There’s still an outside chance of New Jersey Gov. Chris Christie contending for the nomination, what with the first primary being held in friendly New Hampshire, and that chance was probably improved by another strong performance. Being governor of a northeastern blue state has left Christie with some dangerously centrist positions of his own, but he defended his record on guns with vigor and even had a few achievements to cite, and at least his famously pugnacious style suits the fighting mood. Christie also tried to make up for his past literal embrace of President Barack Obama by calling him a “petulant child” for trying to impose gun regulations by executive action, and for the most part he was spared attacks by the others.
That’s probably because at this point the main players are Trump, a real estate mogul and reality television star, Texas Sen. Ted Cruz, and Florida Sen. Marco Rubio, who were mostly saving their jabs for one another.
The first clash came when Trump was asked about his recent insinuations that Cruz’ birth in Canada makes him constitutionally ineligible to become president, a lame reprisal of Trump’s unsuccessful “birther” arguments about Obama, and in his half-hearted stab at the issue Trump carelessly quoted the notoriously left-wing Harvard Law School professor Laurence Tribe. Cruz, who had already done a fine job of jabbing back at a New York Times hit piece over a long-ago loan that he reported on one form but not another, seemed to relish the fight. He shrewdly quoted Trump’s September assurances about his lawyers being satisfied that Cruz is indeed eligible, getting a good laugh by noting that the constitution hadn’t changed since then but the poll numbers have — a point Trump later laughingly conceded — and of course by noting that his former professor Tribe is a notorious leftist. When the former United States Attorney and Texas State Solicitor with a solid winning record in court cases waved off Trump’s suggestion that he take the matter to court, saying “That I won’t be taking legal advice from Donald Trump,” which got another big laugh, only the most died-hard Trump supporter or eastern bloc Olympic judge wouldn’t have scored the round for Cruz.
Trump got some points back when Cruz was asked about his statement that Trump represents “New York values.” Cruz initially got the applause by telling the noisily Republican South Carolina audience that people understand the term, which got a knowing a laugh, and he recalled a past interview when Trump admitted that his positions on a host of social issues are in line with the New York City rather than the Republican consensus, but he didn’t make much the needed clarification that he wasn’t talking about the hard hat worker riding the subway home to the Bronx, but rather the hipsters and university faculties and media grandees and ward-heeling socialists and blow-dried crony capitalists and creepy celebrities and everything else about the city that even those hard hat workers riding the subway home to the Bronx hate. This allowed Trump to speak with an uncharacteristic quietness about the city’s many undeniable virtues, and warm even our hearts by noting that the great William F. Buckley was a New Yorker, and eloquently recall its resilient response to the country’s most deadly terror attack, so even the eastern bloc Olympic judges will give him that round. He also effectively blunted what could have been a pretty good line, because people really do know what Cruz was talking about, so we give him a few extra points as well.
Cruz and Rubio also clashed, with both taking a few blows. At one point Rubio packed an 11-or-12-point litany of attacks at Cruz in a few brief bursts of sound, and even a former national collegiate debate champion such as Cruz couldn’t speed-talk fast enough to answer them all. Cruz later responded with Rubio’s past defection on the all-important issue of illegal immigration, which is pretty much the sole reason Rubio is stuck in third place rather than running away with this race, and once again Rubio had no defense other than mostly ineffective counter-attacks. On the whole, we’d say that Cruz got the better of it but that Rubio showed the aggressive style that Republicans seem to favor.

───

*TASKS*.
1. Answer these questions using the debate write-up:
(a) What did Christie call President Barack Obama for trying to impose gun regulations by executive action?
(b) In which country was Cruz born, according to Trump's insinuations?
(c) How many attacks did Rubio pack into his litany against Cruz?
2. Duplicate the part of the debate write-up that opens with the words "Cruz and Rubio" and closes with "seem to favor.".

*SUPPLIED INFORMATION*.
───

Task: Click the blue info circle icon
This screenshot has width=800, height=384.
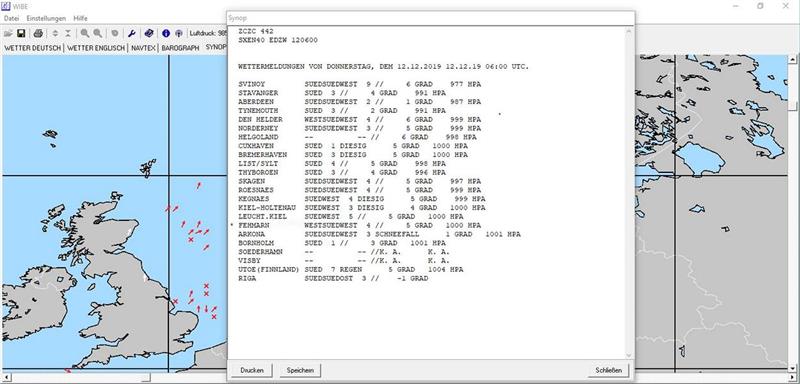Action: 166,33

───

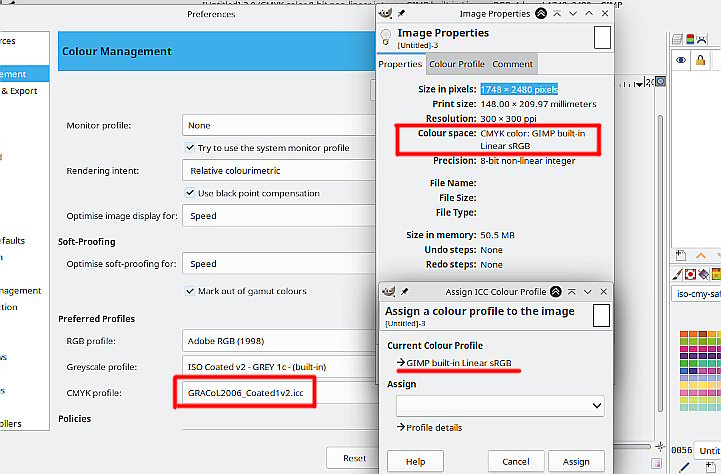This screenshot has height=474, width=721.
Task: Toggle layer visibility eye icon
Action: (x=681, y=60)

───

*RESULTS IN ORDER*.
1.
(a) A "petulant child"
(b) Canada
(c) 11 or 12

2.
Cruz and Rubio also clashed, with both taking a few blows. At one point Rubio packed an 11-or-12-point litany of attacks at Cruz in a few brief bursts of sound, and even a former national collegiate debate champion such as Cruz couldn’t speed-talk fast enough to answer them all. Cruz later responded with Rubio’s past defection on the all-important issue of illegal immigration, which is pretty much the sole reason Rubio is stuck in third place rather than running away with this race, and once again Rubio had no defense other than mostly ineffective counter-attacks. On the whole, we’d say that Cruz got the better of it but that Rubio showed the aggressive style that Republicans seem to favor.